This is an especially valid question if you plan on retiring early. About 5-6 years ago I had to re-think a few things for my wife and me when we really got serious about planning to retire early. If we retire early (in our 40s or early 50s) and can’t access much of our savings until we’re 59 ½ years old (because it’s in retirement accounts), then there will be a gap of years without access to much needed funds. After that realization, we made a shift in how we invested our funds each year to make sure that we had enough in the non-retirement accounts to be able to fund those years before we can withdraw (penalty-free) from our retirement accounts. Actually, we were still maxing out our 401(k) accounts but we realized that we needed to also stash away significant funds into other accounts that would not have a penalty for withdrawals before a certain age.

I know what you’re probably thinking. Should I still invest in my company’s 401(k) in order to take advantage of their matching? More than likely the answer would still be yes. I’ve blogged about not turning down free money and in many circumstances it is still a great idea. There are few absolutes in finances (at least I don’t think there are), but definitely give serious consideration to your company’s 401(k) matching program since turning down a guaranteed 25, 50 or 100% is going to be hard to beat. Again, each person’s situation is different, so run the numbers and discuss it with financial planner/coach if need be.

So what are your options if you want to retire at 55, 50, or even younger in your 40s or 30s? You could need funds to live off of for anywhere from 5-20+ years until you are old enough to start taking distributions from your retirement accounts without penalty.

Non-Retirement (Taxable Accounts)

One option is certainly to invest in non-retirement accounts (also called taxable accounts). This is just another way of saying that you can invest in a mutual fund (stocks, bonds, ETFs, etc.) that is not within an IRA or within your company’s 401(k). Of course you do have to pay tax each year on any earnings or capital gains distributions that come your way, but the main key here is that you have complete freedom to do whatever you like with those funds at whatever age you like. If you decide you want to retire at 45 years old, buy a Harley-Davidson motorcycle and cruise the open road, you could do that and not have to pay any particular penalties to get your funds, assuming they were in non-retirement accounts.

Roth IRA

What if you have invested a lot of your money into an IRA, can you get any of that prior to age 59 ½? If you have invested in a Roth IRA, the contributions you make are  eligible to be withdrawn without a penalty (after 5 years) since you have already paid tax prior to investing. The catch here is it only applies to your contributions, and not your earnings. Simply speaking, if you had invested $100,000 and now your Roth IRA is worth $175,000, you can take out $100,000 without penalty. There are also some other special circumstances that allow you to withdraw Roth IRA earnings without tax and/or penalty, but we’ll have to cover them in another post.

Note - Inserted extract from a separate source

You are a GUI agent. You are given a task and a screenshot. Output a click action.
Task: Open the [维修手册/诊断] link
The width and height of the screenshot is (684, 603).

And if you have a large portion of your savings in a traditional 401(k) or Roth 410(k), you may also have a difficult time accessing your money should you need it for living expenses prior to age 59 ½. The 401(k) guidelines are a bit trickier and slightly less lenient in my opinion when you are under the age of 59 ½. I saw a good blogger go into a very detailed description of some of these rules at (http://www.obliviousinvestor.com/roth-401k-distribution-rules/). But for the info straight from the horse’s mouth (IRS) you can also access their website and guidance as well.

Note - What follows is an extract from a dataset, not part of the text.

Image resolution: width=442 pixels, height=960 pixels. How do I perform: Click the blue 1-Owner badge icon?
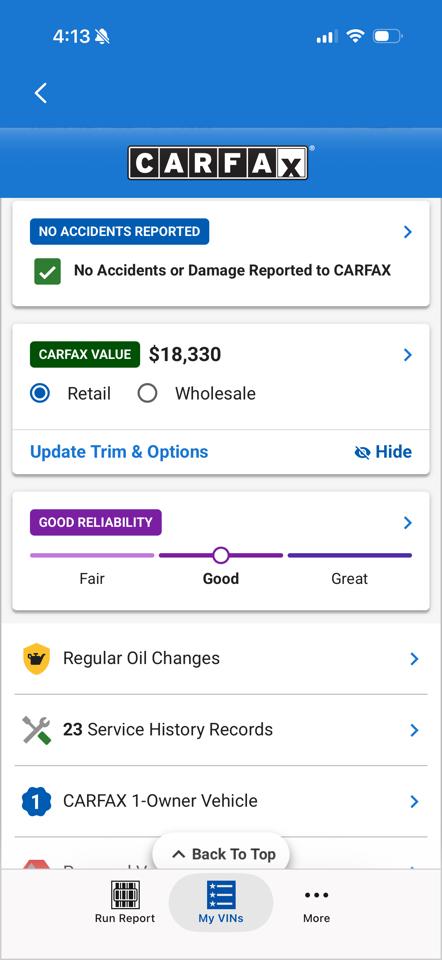pos(37,801)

My main point in bringing this topic up is to get us to think and determine if the early retirement path you may be on will allow you to have access to your funds for your living expenses before you turn 59 1/2 years old. Retirements accounts have some amazing features and can be a fantastic component of your overall financial plan, but just be sure that your plan covers all the possible angles you might encounter.